Archimandrite Zacharias

All Articles by Archimandrite Zacharias

Patriarchal and Stavropegic Monastery of St John the Baptist, Essex, England

The dialogue of Elder Sophrony with his generation within his biography of Saint Silouan

The Saints are the continuation of the epistle of the Word of God to their generation. Having trodden the path of Christ to the end, they received knowledge of the mysteries of His Kingdom. For this reason, in their own person, the word of the Gospel of the Lord Jesus, which was given as the power of God for the renewal of the world and which testifies to the truth of His Resurrection, is ‘known and read’ experientially. Saint Sophrony was a pioneer in the way he wrote the life of Saint Silouan, and also an equally genuine descendant of Holy Tradition. Elder Sophrony describes the life of the Saint and analyses his teaching, while at the same time maintaining a dialogue with his time, not only in the style, structure and mode of expression, but rather in opening new horizons for the dark impasses of tribulation wherewith this world is stricken. God bestowed upon Saint Silouan a pure and simple word of life in a direct, concise manner, and chose his disciple, Elder Sophrony, who had followed the path of the Saint and was vouchsafed similar experiences, to transmit this word and shed light on it for the people of an age which has been conquered by a wisdom deprived of all wisdom and by intellectual pride.

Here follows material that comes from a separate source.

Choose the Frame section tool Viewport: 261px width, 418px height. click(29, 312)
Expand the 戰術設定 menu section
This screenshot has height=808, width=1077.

The dialogue of these holy men with their generation had its beginning in a monastic cell or in a dark cave, where, for long years, with uncontainable weeping, they let rivers of tears flow for the fate of a humanity which ignores or is indifferent to the love of its Creator and Father, walking with steadfast steps towards self-destruction, in time and, alas, in eternity as well.

‘Israel fought with God and which of us does not so fight. The world even to this day is plunged in despair, nowhere is there any solution… Our spirit would have a direct dialogue with Him, the One Who called me from nothingness.’1

Christ is the ‘sign’ of God for all generations. When the Jews erroneously asked the Lord for a ‘sign from heaven’,2 he set forth the ‘sign of Jonah’3 that foreshadowed his death and Resurrection that would give life and salvation to all mankind.

In the Person of Christ, through his life and example, an answer was given to every question and tragic impasse of man. The descent of Christ into the nethermost


1.

See Archimandrite Sophrony (Sakharov), OnPrayer, trans. Rosemary Edmonds (Tolleshunt Knights, Essex: Stavropegic Monastery of St John the Baptist, 1996), 127.

 

2.

Luke 11:16.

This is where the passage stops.